APLICA LO LEÍDO
1. Reescribe el fragmento del texto sobre el hospital Walter Reed que va desde "El presidente Bush" hasta "miembros del Congreso.", ambos incluidos, y sustituye "Congreso" por "Senado".
2. Retoma el texto sobre el hospital Walter Reed y prosíguelo a partir de su última oración.

TEXTO PARA REVISAR
Por más que se trata de evitar, hay algo en la guerra de Irak que a los estadounidenses comienza a recordarles demasiado a Vietnam: la alta presencia de heridos que son enviados de vuelta a casa. El Walter Reed admite más de 14.000 ingresos al año. En el edificio 18, más de 700 personas esperan durante semanas a que se les aplique un tratamiento; sus nombres se pierden entre montañas de papeles sin procesar; el personal especializado brilla por su ausencia. Hay "afortunados" que por falta de espacio son enviados a un hotel al que se llega cruzando la calle, en cuya esquina los camellos trafican con drogas. "He estado cerca de morteros, y me he manejado bastante bien. Pero esto creo que ha afectado negativamente a mi capacidad de recuperarme. Aquí sufro amenazas a diario", declaró al Post George Romero.

La estancia media en el Walter Reed debería de ser de 10 meses, pero hay soldados desesperados que llevan estancados en Washington desde hace más de dos años. Nadie quiere imaginarse la situación si Bush cumple su palabra de aumentar en 21.500 las tropas en Irak y los heridos siguen llegando con cadencia de hemorragia. Cinco años y medio de guerras -Af-ganistán e Irak- y combates diarios han transformado el venerado hospital que se creó en 1909 con 10 pacientes en una pesadilla para los pacientes con heridas físicas y psicológicas que ya no necesitan estar en planta pero sí ser supervisados y atendidos.

El mundo descrito por The Washington Post era invisible a la gente de la calle. El Walter Reed representaba todo lo contrario al fracaso. Dibujaba el heroísmo de los soldados y mandaba mensajes de aliento a quienes todavía están en el campo de batalla. Ahora ha resultado que era bastante parecido a algún capítulo de Trampa 22 (Catch 22), libro en que el novelista Joseph Heller realizó una crítica a la ética militar norteamericana coincidiendo con la guerra de Vietnam y donde en algunos pasajes unos enfermos cuidan de otros: los diagnosticados con problemas psicológicos a cargo de aquellos en riesgo de cometer suicidio.

El presidente Bush se hizo la última foto junto a la cama de un herido unos días antes de la última Navidad. "Les debemos todo lo que podamos darles", declaró el comandante en jefe del Ejército. "No sólo debemos sanar sus heridas, sino cuidarles de vuelta a casa y ayudarles a adaptarse tras finalizar su servicio activo en el Ejército". Las visitas al pabellón de amputados han sido regulares por parte del ex secretario de Defensa Donald Rumsfeld y miembros del Congreso.

DATOS SIN PROCESAR
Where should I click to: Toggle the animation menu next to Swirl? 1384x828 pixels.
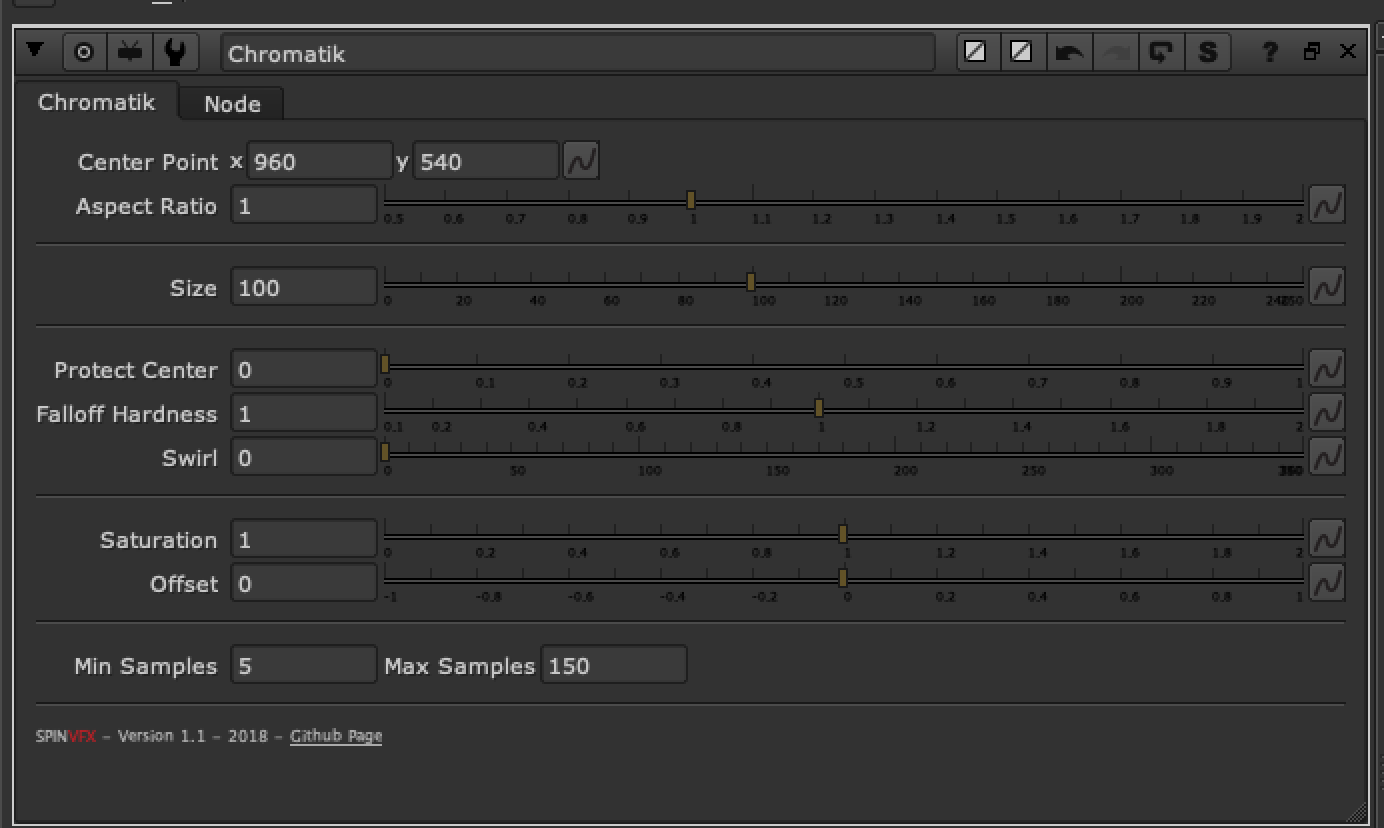[1327, 456]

RESPUESTAS ESCRITAS
1.
El presidente Bush se hizo la última foto junto a la cama de un herido unos días antes de la última Navidad. "Les debemos todo lo que podamos darles", declaró el comandante en jefe del Ejército. "No sólo debemos sanar sus heridas, sino cuidarles de vuelta a casa y ayudarles a adaptarse tras finalizar su servicio activo en el Ejército". Las visitas al pabellón de amputados han sido regulares por parte del ex secretario de Defensa Donald Rumsfeld y miembros del Senado.

2.
Tres veces por semana, autobuses repletos de heridos cruzan Georgia Avenue hasta el Walter Reed. Entregan soldados aturdidos por los efectos de los tranquilizantes tras un largo viaje desde Irak con parada en el hospital militar de una base aérea de EE UU en Alemania. John Daniel Shannon, de 43 años, fue sacado de uno de esos autobuses en noviembre de 2004. Un AK-47 le dejó tuerto y le destrozó parte del cráneo. Hoy asegura sentirse más inseguro en el hospital que cuando actuaba como francotirador en Irak. La pesadilla se agrava aún más debido a lo complicado del sistema sanitario norteamericano.

El soldado medio debe cumplimentar 22 solicitudes diferentes para ocho comandos diferentes cada vez que tiene que ser tratado. La Administración utiliza 16 bases de datos diferentes para procesar estas solicitudes. Un infierno burocrático para tratar las heridas recibidas prestando servicio a la patria.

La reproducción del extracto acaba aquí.